A case for upending grantee partner calls


Conniel Malek


One day, I nodded absentmindedly at a comment my four-year old made. She looked at me and said: ‘Mama, you aren’t listening to me with your listening ears!’ I was simultaneously taken aback and humbled. This was undoubtedly something she heard from one of her teachers at school. The prescience of this message and its tiny messenger were unexpected, but I appreciated the lesson. We don’t do enough listening with our listening ears in life, and we certainly don’t do enough of it in philanthropy.

Instead, we listen only so we can comment, critique, or champion positions or ‘expertise’ that we believe we possess. But we as funders need to take a page from the book of toddlers and listen with our listening ears. After all, isn’t it their future that we are all working so hard to protect?

On occasion, grantee partners have told us that they vacillate between dread and anxiety as funder calls approach. Some may enter calls feeling like supplicants instead of like true partners. There is the invisible push to tailor their work to what they think we funders want to hear.

Recognizing that this power dynamic is somewhat inevitable in philanthropy, we at True Costs Initiative (TCI) have been incorporating alternative approaches to these grantee partner calls. We are still learning and adjusting our processes. However, we found three questions that have forced us to truly listen.

1. What do you want to tell us, and what didn’t we ask you that we should have?

Funders often enter grantee partner calls with a prescriptive agenda and curated approach to those interactions. We tend to be inordinately driven by what we want to know and which responses to our questions will ‘justify’ our investment in their work. But what if instead, our starting point was what grantee partners actually want to tell us, not what we want to hear? It could change the paradigm, and it would create much more space for unvarnished conversations, creativity, and openness to investing in ‘riskier’ initiatives.

We never leave a call without asking partners what it is that we have missed. Undoubtedly, there are things that we should have asked, should have listened better to, or neglected to see because of our ‘philanthropic blinders.’ Initially, our question caught several of our grantee partners off guard. Some of them told us that no funder had ever asked them such a question. Their responses to this question are sometimes the most illustrative of their work and provide the impetus for creative and boundary-pushing collaborations and initiatives.

2. Who do you need to succeed in order to do your work?

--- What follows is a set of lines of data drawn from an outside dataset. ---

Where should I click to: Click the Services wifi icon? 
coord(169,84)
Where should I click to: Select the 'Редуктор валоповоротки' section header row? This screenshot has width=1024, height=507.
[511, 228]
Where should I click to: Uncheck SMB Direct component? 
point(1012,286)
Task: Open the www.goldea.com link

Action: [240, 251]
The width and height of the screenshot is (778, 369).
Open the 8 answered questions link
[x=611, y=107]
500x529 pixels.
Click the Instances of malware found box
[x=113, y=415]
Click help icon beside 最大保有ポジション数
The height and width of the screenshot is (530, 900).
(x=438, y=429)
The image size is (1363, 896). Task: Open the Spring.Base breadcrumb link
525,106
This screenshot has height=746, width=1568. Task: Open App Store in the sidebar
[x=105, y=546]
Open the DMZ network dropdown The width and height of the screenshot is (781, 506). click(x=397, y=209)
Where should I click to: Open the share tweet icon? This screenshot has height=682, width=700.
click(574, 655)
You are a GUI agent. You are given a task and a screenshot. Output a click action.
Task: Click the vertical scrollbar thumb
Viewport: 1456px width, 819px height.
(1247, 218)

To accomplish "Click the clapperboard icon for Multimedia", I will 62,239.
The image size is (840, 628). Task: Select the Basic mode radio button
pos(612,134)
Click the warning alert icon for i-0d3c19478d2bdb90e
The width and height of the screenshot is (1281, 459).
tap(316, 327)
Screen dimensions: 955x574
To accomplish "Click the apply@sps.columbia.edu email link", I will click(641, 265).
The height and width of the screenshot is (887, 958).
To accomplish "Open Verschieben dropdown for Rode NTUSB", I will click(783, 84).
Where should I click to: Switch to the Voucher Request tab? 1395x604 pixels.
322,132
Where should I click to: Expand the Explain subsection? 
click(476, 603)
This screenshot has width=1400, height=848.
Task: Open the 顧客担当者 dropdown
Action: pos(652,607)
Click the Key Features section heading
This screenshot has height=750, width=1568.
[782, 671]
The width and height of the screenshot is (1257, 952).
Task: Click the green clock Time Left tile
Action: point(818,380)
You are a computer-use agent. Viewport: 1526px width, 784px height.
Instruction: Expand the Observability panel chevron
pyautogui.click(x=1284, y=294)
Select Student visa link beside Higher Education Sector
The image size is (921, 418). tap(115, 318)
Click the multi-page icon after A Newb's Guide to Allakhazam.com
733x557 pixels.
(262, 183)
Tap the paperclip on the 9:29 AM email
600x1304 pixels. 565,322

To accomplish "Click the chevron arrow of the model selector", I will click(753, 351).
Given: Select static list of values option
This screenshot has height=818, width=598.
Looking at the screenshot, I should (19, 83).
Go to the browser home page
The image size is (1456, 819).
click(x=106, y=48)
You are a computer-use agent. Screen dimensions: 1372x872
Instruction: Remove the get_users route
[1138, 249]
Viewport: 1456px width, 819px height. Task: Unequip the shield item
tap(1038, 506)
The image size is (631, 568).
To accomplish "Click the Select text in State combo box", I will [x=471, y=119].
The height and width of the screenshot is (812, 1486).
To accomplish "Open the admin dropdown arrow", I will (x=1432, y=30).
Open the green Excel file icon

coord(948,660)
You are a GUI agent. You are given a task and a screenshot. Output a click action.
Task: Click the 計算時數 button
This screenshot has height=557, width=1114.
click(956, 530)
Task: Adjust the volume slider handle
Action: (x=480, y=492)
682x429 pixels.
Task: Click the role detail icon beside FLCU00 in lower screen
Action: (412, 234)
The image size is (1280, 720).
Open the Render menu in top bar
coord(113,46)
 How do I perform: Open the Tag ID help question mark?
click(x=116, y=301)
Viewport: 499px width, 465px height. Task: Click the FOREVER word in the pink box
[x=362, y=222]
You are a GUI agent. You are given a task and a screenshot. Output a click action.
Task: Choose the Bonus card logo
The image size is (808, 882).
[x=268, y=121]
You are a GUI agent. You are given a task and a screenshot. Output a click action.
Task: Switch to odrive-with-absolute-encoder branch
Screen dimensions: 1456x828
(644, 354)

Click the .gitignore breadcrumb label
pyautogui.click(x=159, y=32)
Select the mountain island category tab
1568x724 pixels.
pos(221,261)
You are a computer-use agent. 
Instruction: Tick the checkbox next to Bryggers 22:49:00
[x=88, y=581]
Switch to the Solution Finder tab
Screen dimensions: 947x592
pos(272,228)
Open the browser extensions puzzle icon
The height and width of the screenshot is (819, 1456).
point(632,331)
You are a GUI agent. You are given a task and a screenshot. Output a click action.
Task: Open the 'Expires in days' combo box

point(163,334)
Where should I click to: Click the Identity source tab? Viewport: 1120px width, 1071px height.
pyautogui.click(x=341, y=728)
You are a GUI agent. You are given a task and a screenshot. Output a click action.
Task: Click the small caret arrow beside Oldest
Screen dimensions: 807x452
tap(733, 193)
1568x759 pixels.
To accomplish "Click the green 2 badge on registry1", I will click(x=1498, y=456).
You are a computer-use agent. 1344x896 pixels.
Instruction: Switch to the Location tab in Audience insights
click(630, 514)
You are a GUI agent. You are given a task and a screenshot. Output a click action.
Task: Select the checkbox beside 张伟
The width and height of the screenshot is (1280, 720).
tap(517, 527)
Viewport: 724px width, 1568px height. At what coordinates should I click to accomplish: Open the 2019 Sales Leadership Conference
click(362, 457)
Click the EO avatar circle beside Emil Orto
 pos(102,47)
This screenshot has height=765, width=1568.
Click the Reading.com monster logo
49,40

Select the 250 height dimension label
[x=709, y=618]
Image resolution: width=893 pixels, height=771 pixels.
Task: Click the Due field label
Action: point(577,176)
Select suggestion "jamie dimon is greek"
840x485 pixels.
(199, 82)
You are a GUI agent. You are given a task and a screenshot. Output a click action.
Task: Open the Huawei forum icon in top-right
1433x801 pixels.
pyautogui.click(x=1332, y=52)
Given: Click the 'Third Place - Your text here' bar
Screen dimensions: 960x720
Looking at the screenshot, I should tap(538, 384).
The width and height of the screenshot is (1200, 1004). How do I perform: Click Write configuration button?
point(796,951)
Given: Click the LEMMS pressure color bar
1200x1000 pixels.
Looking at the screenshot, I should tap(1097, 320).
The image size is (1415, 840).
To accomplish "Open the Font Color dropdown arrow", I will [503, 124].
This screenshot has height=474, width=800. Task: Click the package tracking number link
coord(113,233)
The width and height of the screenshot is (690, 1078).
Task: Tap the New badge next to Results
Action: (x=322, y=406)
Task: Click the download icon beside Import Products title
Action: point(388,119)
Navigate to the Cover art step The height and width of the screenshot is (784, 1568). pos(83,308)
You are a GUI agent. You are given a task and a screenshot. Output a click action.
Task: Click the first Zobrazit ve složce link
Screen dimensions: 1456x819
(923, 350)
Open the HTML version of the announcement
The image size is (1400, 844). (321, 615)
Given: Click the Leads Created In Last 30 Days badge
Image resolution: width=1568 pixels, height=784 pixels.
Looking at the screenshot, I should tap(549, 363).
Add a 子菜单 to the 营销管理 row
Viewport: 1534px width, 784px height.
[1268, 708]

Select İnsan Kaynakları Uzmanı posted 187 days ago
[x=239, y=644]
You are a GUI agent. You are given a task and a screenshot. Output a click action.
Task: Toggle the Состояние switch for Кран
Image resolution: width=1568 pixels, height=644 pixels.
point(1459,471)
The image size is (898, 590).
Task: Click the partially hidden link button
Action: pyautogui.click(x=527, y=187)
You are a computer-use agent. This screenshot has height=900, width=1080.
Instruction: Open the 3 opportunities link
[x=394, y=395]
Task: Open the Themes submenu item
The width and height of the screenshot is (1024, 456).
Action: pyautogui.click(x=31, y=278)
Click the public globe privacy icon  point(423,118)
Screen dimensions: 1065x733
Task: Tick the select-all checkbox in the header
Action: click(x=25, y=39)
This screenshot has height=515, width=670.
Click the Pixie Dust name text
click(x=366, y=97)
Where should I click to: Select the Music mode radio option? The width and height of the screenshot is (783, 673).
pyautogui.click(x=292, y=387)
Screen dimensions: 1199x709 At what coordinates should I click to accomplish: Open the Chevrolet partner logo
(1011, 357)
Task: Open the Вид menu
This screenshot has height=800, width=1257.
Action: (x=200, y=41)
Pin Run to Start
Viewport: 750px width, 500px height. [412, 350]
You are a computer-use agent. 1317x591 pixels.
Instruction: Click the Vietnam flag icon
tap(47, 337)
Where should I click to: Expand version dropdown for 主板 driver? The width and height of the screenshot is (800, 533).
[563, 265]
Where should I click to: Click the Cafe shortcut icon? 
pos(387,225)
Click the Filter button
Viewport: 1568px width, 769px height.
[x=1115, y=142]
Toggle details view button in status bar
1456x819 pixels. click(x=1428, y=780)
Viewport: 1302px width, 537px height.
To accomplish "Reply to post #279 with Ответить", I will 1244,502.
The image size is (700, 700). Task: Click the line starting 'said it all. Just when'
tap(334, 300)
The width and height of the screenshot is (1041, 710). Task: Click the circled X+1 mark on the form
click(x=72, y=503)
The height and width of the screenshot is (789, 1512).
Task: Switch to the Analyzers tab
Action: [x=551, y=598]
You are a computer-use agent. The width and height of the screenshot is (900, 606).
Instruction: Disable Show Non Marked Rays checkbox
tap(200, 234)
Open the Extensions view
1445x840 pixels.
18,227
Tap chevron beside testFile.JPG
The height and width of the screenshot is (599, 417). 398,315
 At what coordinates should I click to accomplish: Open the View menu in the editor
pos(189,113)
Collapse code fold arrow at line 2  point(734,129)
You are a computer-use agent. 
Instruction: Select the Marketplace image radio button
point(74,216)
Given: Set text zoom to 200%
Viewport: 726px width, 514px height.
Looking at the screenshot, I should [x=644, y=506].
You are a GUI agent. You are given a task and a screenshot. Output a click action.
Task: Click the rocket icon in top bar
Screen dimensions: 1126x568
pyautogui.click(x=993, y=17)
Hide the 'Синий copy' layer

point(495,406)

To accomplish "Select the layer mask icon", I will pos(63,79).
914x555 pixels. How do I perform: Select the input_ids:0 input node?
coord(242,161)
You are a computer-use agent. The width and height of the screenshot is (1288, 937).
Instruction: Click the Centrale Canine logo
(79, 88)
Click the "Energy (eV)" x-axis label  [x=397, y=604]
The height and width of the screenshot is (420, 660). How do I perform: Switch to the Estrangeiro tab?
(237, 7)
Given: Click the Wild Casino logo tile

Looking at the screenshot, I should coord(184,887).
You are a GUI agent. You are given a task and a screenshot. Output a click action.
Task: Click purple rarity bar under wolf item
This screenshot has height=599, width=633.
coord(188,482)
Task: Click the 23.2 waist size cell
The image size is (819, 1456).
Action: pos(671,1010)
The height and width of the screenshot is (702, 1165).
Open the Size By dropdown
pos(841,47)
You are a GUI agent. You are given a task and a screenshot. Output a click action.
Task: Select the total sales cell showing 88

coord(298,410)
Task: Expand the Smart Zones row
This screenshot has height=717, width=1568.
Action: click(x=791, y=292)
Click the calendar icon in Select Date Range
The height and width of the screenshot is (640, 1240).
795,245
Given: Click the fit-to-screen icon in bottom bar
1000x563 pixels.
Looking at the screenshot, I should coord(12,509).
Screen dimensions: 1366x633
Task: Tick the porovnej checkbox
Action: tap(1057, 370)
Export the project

In the article Five Ways To Become A Better Climate Funder, Nani Reventlow highlights how important it is to ask partners, ‘Who needs to succeed in order for the work you are focusing on to succeed?’ I love this question. Too often in philanthropy funders are hungry for the what – the banner projects, the ‘innovative’ solutions, or the groundbreaking litigation – but we ignore the who. Who are the indispensable partners of our partners, who provides them invaluable insight and expertise behind the scenes, for decades and without remuneration?

For instance, our partner Corporate Accountability Lab (CAL) reached out to us for direct support to their local partner in Côte d’Ivoire. CAL had described this local partner’s cutting-edge work on government and corporate accountability. Given how significant this local partner’s work is to CAL, TCI was moved to fill a funding gap when CAL’s local partner happened to lose funding from a multilateral organization. If we are to fund well and responsibly, we must listen to understand the complete ecosystem in which our partners operate, to know who the indispensable partners of our partners are, and then we should support them too.

3. How are you staying happy, healthy, and whole?

As a team, we started asking this question in the first years of the Covid-19 pandemic and we haven’t stopped. We don’t ask this question to be cute. We ask it to be kind. That is what you would expect of a partner of any kind. This question is also very much aligned with our organization’s ethos of relationship-first philanthropy. Regardless of the specific question you choose to ask, inquiring about and understanding the health, wellness, and the sustainability of your partners’ work is critical to true partnership. It should be a permanent fixture in funder-partner interactions, not something funders do only during ‘peak-Covid’ days.

Illustration of partner responses to the question, ‘How are you staying happy, healthy, and whole?’


We offer these examples not because there is any one way to engage on a grantee partner call. Instead, we offer these up because they have helped us build and maintain relationships with our grantee partners, learn from them and unlearn the things we needed to unlearn.

None of this means that philanthropy should necessarily eschew calls with grantee partners. If framed with intentionality and an eye to true partnership, they can be an opportunity for bilateral learning and sharing. That said, philanthropy as a field must continue to interrogate the relevance, utility, and framing of these interactions.

Our grantee partners are the experts. We are only worthy of those grantee partnerships when we make space for partners to tell us what they want to tell us and when we listen – with our listening ears.

Conniel Malek is the Executive Director of True Costs Initiative.